▶ Document
%%
The Grand Parade Of Lifeless Packaging
So… conspicuous consumerism?

Back In N.Y.C.
Early use of a sequencer in this one. Not bad for 1974. This album and Autobahn by Kraftwerk came out the same month. We might also be hearing some kind of square wave pulse triggering a gate. That was a way of getting sounds that we associate today with “sequencers” before there were sequencers. Our lead character Rael is back in this one. Maybe he’s been the protagonist all along. He is behaving rather poorly this time out.

Hairless Heart
Another proto-sequencer, this time much more relaxed in timbre, leads this mostly-instrumental track until Gabriel tells us:

“That night he pictured the removal of his hairy heart
and to the accompaniment of very romantic music
he watched it being shaved smooth
by an anonymous stainless steel razor. “
Yup, we can all relate(?)
%%
▶ Dataset excerpt
%%
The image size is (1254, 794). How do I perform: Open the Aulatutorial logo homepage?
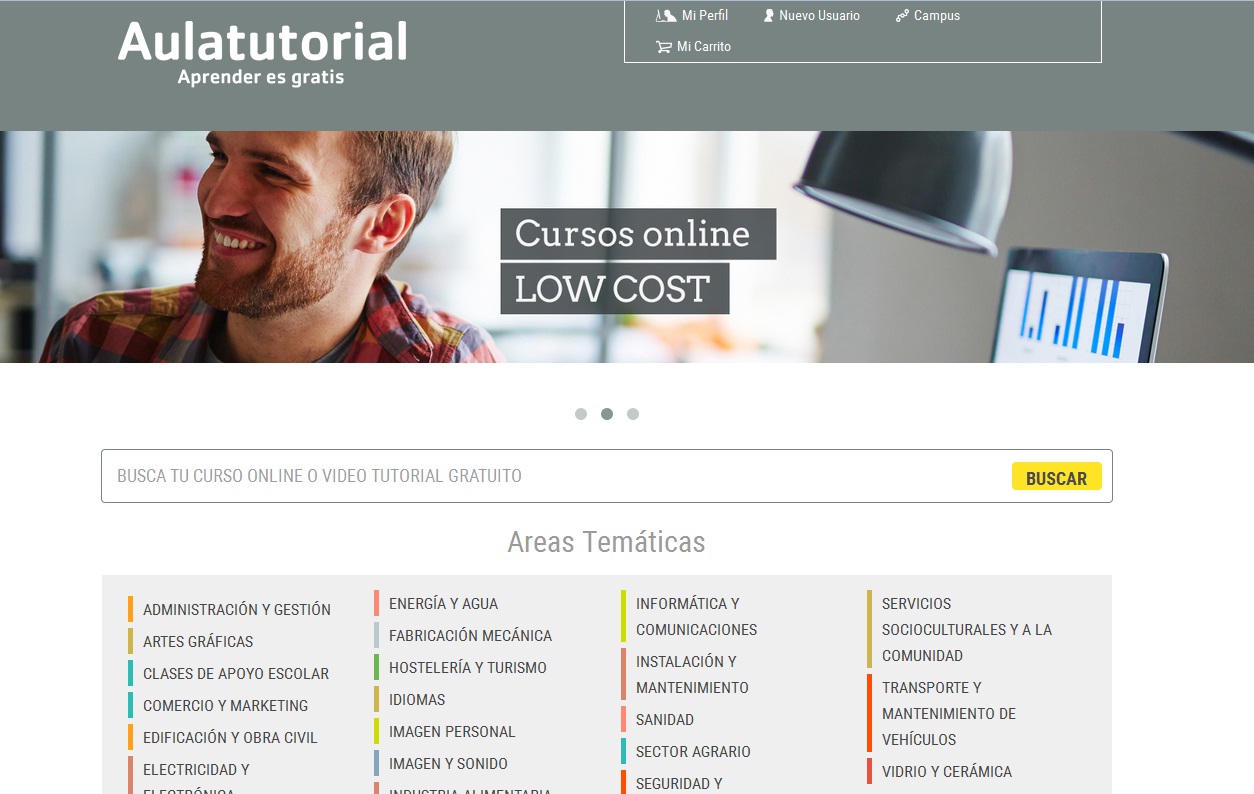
%%
▶ Actions to take
1. Set down the passage of the album track commentary from "The Grand Parade" up to and including "this time out." word for word.
2. Which other album does the track commentary say came out the same month as this one?
3. Can you write what comes next in the album track commentary, picking up after its last line?

▶ Answers for this exercise
1.
The Grand Parade Of Lifeless Packaging
So… conspicuous consumerism?

Back In N.Y.C.
Early use of a sequencer in this one. Not bad for 1974. This album and Autobahn by Kraftwerk came out the same month. We might also be hearing some kind of square wave pulse triggering a gate. That was a way of getting sounds that we associate today with “sequencers” before there were sequencers. Our lead character Rael is back in this one. Maybe he’s been the protagonist all along. He is behaving rather poorly this time out.

2. Autobahn by Kraftwerk.

3.
Counting Out Time
This one has a really different feel, it almost feels like a proper pop song. Was this the result of record label pressuring the band for a single? Well, the lyrics aren’t precisely pop material. Rael is singing about finding himself a girl. Maybe there’s some humor here – in addition to a super-goofy sounding bridge section, the lyrics seem to imply that our boy is learning how to excite a girl via a book, which didn’t work? Failure to get good results from a copy of Kama Sutra or The Joy of Sex isn’t a common song topic. The seriously goofy carnival tone that the song modulates into halfway through probably isn’t helping the narrator get laid. Is that some kind of dopey masturbation theme?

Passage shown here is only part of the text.